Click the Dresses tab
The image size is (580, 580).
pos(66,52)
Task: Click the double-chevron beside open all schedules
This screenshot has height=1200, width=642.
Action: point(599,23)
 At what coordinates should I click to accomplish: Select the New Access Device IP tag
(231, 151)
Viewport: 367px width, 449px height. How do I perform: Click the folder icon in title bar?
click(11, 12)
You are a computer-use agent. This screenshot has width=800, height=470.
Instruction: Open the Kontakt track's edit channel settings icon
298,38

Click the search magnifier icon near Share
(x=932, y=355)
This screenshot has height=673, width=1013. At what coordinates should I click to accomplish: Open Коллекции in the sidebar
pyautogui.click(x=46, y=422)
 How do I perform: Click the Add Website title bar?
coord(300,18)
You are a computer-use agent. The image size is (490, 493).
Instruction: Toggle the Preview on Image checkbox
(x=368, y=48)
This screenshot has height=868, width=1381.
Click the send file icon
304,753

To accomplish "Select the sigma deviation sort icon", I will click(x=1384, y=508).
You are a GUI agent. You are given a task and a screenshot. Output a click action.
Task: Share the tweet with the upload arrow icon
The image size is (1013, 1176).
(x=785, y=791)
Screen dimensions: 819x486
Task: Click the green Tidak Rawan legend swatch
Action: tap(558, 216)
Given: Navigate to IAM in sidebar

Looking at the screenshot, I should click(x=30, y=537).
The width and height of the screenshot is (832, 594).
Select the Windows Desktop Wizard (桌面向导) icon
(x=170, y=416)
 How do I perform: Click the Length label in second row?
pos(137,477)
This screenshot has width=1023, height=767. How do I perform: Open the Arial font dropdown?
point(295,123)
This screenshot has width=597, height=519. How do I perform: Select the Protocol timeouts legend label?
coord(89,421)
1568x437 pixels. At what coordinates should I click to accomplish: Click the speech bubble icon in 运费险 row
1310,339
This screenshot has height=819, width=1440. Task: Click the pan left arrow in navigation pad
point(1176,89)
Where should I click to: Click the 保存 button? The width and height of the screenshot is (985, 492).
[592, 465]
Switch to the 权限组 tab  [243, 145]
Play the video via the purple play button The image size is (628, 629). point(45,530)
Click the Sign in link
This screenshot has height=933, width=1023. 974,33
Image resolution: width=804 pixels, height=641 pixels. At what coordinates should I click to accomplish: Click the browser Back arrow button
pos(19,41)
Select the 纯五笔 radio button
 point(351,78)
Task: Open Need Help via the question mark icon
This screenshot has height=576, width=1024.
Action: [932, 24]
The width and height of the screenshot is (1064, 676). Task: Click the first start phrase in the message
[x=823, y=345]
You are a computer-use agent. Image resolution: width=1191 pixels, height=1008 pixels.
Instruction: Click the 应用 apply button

###

» Exercise brief: Could you write out every entry above exactly as it appears?

» Completed task:
Click the Dresses tab
The image size is (580, 580).
pos(66,52)
Task: Click the double-chevron beside open all schedules
This screenshot has height=1200, width=642.
Action: point(599,23)
 At what coordinates should I click to accomplish: Select the New Access Device IP tag
(231, 151)
Viewport: 367px width, 449px height. How do I perform: Click the folder icon in title bar?
click(11, 12)
You are a computer-use agent. This screenshot has width=800, height=470.
Instruction: Open the Kontakt track's edit channel settings icon
298,38

Click the search magnifier icon near Share
(x=932, y=355)
This screenshot has height=673, width=1013. At what coordinates should I click to accomplish: Open Коллекции in the sidebar
pyautogui.click(x=46, y=422)
 How do I perform: Click the Add Website title bar?
coord(300,18)
You are a computer-use agent. The image size is (490, 493).
Instruction: Toggle the Preview on Image checkbox
(x=368, y=48)
This screenshot has height=868, width=1381.
Click the send file icon
304,753

To accomplish "Select the sigma deviation sort icon", I will click(x=1384, y=508).
You are a GUI agent. You are given a task and a screenshot. Output a click action.
Task: Share the tweet with the upload arrow icon
The image size is (1013, 1176).
(x=785, y=791)
Screen dimensions: 819x486
Task: Click the green Tidak Rawan legend swatch
Action: tap(558, 216)
Given: Navigate to IAM in sidebar

Looking at the screenshot, I should click(x=30, y=537).
The width and height of the screenshot is (832, 594).
Select the Windows Desktop Wizard (桌面向导) icon
(x=170, y=416)
 How do I perform: Click the Length label in second row?
pos(137,477)
This screenshot has width=1023, height=767. How do I perform: Open the Arial font dropdown?
point(295,123)
This screenshot has width=597, height=519. How do I perform: Select the Protocol timeouts legend label?
coord(89,421)
1568x437 pixels. At what coordinates should I click to accomplish: Click the speech bubble icon in 运费险 row
1310,339
This screenshot has height=819, width=1440. Task: Click the pan left arrow in navigation pad
point(1176,89)
Where should I click to: Click the 保存 button? The width and height of the screenshot is (985, 492).
[592, 465]
Switch to the 权限组 tab  [243, 145]
Play the video via the purple play button The image size is (628, 629). point(45,530)
Click the Sign in link
This screenshot has height=933, width=1023. 974,33
Image resolution: width=804 pixels, height=641 pixels. At what coordinates should I click to accomplish: Click the browser Back arrow button
pos(19,41)
Select the 纯五笔 radio button
 point(351,78)
Task: Open Need Help via the question mark icon
This screenshot has height=576, width=1024.
Action: [932, 24]
The width and height of the screenshot is (1064, 676). Task: Click the first start phrase in the message
[x=823, y=345]
You are a computer-use agent. Image resolution: width=1191 pixels, height=1008 pixels.
Instruction: Click the 应用 apply button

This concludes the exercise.